— START PROVIDED DATA —

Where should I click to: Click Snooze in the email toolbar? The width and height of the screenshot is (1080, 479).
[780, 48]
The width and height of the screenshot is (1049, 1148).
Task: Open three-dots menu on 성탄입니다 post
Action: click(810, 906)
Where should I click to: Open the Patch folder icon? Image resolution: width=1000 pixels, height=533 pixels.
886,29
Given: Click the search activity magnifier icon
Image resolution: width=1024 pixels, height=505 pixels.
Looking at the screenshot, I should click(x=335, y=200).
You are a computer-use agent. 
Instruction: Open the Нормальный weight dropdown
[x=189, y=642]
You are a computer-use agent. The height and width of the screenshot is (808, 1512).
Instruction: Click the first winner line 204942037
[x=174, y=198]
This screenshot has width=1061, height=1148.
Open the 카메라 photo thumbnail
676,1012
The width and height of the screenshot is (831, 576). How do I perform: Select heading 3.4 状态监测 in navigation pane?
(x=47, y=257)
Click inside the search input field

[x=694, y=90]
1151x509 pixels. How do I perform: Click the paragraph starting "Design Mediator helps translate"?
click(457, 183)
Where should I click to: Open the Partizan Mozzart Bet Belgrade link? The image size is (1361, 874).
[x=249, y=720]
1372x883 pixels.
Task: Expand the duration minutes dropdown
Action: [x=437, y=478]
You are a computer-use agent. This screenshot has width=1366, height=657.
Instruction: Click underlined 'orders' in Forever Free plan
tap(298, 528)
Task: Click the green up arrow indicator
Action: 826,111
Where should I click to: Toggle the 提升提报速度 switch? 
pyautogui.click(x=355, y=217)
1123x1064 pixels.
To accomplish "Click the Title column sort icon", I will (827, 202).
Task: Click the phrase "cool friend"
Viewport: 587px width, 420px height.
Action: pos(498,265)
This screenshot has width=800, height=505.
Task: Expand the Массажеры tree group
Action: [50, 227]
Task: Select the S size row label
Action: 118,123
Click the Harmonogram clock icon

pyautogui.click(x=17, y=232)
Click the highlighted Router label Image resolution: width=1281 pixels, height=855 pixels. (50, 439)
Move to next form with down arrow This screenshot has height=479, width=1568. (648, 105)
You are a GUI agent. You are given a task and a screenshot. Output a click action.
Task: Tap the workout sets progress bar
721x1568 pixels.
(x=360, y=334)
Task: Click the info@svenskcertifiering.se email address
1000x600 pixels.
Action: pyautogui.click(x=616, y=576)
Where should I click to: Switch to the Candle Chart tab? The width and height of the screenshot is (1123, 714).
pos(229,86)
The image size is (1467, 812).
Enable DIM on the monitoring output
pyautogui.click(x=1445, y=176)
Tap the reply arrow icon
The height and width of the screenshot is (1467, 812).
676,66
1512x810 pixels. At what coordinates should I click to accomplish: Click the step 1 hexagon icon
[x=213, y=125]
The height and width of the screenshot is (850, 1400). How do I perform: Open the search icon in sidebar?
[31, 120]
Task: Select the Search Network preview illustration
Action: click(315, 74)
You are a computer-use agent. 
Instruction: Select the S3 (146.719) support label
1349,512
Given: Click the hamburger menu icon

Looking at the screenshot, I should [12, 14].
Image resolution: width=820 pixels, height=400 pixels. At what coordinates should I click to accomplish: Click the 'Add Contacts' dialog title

— END PROVIDED DATA —

**WHAT IS EXPECTED**
Repeat, unchanged, the rows above from the line that has "1151x509 pixels. How" through the line that has "pyautogui.click(x=355, y=217)", including both of those lines.

**EXERCISE SOLUTION**
1151x509 pixels. How do I perform: Click the paragraph starting "Design Mediator helps translate"?
click(457, 183)
Where should I click to: Open the Partizan Mozzart Bet Belgrade link? The image size is (1361, 874).
[x=249, y=720]
1372x883 pixels.
Task: Expand the duration minutes dropdown
Action: [x=437, y=478]
You are a computer-use agent. This screenshot has width=1366, height=657.
Instruction: Click underlined 'orders' in Forever Free plan
tap(298, 528)
Task: Click the green up arrow indicator
Action: 826,111
Where should I click to: Toggle the 提升提报速度 switch? 
pyautogui.click(x=355, y=217)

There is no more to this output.